I love that phrase: rote understanding.
I was interested to see that Barry was taught "making ten" when he was in grade school:
The “making ten” method is included in the math program used in Singapore—a nation whose fourth and eighth graders have consistently obtained the highest scores in international math tests. Specifically, in Singapore’s Primary Math textbook for first grade, the procedure for adding by “making tens” is explained. Of particular importance, however, is that the procedure is not the only one used, nor are first graders forced to use it. This may be because many first graders likely come to learn that 8 + 6 equals 14 through memorization, without having to repeatedly compose and decompose numbers in order to achieve the “deep understanding” of addition and subtraction that standards-writers—and the interpreters of same—feel is necessary for six-year-olds.I have a question about the teacher's explanation of the number 6:
“Making tens” is not limited to Singapore’s math textbooks, nor is it by any means a new strategy. It has been used for years, as it was in my third-grade arithmetic textbook, written in 1955...

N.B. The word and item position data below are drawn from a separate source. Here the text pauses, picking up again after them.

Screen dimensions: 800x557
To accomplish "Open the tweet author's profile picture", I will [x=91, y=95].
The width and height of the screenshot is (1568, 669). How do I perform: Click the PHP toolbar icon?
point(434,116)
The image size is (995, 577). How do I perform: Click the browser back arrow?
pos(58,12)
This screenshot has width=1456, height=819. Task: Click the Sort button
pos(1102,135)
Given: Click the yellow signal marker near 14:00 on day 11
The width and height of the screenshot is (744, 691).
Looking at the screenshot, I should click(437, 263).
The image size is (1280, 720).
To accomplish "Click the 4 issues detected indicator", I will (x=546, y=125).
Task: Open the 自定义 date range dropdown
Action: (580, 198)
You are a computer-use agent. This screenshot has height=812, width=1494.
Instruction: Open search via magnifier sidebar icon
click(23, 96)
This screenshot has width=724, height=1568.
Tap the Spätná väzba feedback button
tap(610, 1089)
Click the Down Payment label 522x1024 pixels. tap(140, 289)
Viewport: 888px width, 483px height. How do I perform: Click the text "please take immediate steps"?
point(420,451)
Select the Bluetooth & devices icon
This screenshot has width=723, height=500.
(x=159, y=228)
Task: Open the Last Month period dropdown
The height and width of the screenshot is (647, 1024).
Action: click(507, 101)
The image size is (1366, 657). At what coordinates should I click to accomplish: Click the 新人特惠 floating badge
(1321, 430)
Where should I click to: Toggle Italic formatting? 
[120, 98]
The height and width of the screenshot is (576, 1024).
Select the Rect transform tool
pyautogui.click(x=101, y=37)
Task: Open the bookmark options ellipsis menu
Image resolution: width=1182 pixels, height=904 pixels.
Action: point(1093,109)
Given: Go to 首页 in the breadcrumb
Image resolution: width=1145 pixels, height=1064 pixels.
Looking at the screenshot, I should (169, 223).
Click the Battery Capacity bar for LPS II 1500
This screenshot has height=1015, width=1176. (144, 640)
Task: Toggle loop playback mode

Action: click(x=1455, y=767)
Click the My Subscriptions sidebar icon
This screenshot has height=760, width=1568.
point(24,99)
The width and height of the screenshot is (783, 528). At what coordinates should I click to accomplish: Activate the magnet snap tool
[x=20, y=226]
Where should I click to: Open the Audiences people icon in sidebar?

“So if we can partner 9 to a number and anchor 10, we can help our students see what 9 plus 6 is. So we’re going to decompose our 6, and we know 6 is made up of parts. One of its parts is a 1 and the other part is a 5.How do mathematicians think about whole numbers?
Do they see them as "made up of parts"?
Or as decomposable into parts?
(Or both --- ?)
To me, "made up of" and "decomposable into" seem like two different things.
Another question: if 6 is "made up of parts," is 6 one of the parts?
I bet right this minute there are kids all over America who are royally confused by the ramifications of making ten.